Need a way to gather total size of JAR files - bash

I am new to more advanced bash commands. I need a way to count the size of external libraries in our codeline. There are a few main directories but I also have a spreadsheet with the actual locations of the libraries that need to be included.
I have fiddled with find and du but it is unclear to me how to specify multiple locations. Can I find the size of several hundred jars listed in the spreadsheet instead of approximating with the main directories?
edit: I can now find the size of specific files. I had to export the excel spreadsheet with the locations to a csv. In PSPad I "joined lines" and copy and paste that directly into the list_of_files slot. (find list_of_files | xargs du -hc). I could not get find to utilize a file containing the locations separated by a space/tab/line.
Now I can't tell if replacing list_of_files with list_of_directories will work.
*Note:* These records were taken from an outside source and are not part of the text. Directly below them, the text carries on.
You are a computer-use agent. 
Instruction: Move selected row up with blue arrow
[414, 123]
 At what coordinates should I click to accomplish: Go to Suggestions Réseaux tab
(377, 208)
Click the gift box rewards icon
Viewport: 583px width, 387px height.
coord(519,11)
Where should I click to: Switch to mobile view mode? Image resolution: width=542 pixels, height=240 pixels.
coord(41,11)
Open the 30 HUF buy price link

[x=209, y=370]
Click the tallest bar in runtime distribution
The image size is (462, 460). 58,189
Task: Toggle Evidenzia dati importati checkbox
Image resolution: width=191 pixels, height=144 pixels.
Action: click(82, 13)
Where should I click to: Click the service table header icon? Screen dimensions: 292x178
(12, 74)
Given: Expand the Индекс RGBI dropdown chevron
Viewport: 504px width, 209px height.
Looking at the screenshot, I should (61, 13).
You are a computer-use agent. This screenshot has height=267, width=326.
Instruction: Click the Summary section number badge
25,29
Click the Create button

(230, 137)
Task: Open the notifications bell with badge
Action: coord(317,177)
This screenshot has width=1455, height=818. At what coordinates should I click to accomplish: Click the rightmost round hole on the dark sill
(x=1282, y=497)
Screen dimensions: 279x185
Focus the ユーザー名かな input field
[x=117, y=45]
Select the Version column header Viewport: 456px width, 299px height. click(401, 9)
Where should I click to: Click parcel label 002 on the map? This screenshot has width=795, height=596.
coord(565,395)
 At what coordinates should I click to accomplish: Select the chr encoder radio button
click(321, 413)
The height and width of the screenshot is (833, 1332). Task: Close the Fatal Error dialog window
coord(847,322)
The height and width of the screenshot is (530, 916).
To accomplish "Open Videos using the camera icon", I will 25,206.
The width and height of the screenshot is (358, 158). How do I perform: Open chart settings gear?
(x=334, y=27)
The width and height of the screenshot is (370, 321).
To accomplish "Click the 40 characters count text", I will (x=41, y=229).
It looks like it counts things twice e.g.
1.0M /folder/dummy/image1.jpg
1.0M /folder/dummy/image2.jpg
2.0M /folder/dummy
3.0M /folder/image3.jpg
7.0M /folder
14.0M total
This is fake but if it's counting like this then that is not what I want. The reason I suspect this is because the total I'm getting seems really high.

Do you mean...
find list_of_directories | xargs du -hc
Then, if you want to exactly pipe to du the files that are listed in the spredsheet you need a way to filter them out. Is it a text file or which format?
find `(cat file)` | xargs du -hc
might do it if they are in a txt file as a list separated by spaces. Probably you will have some issues regarding the spaces... You have to quote the filenames.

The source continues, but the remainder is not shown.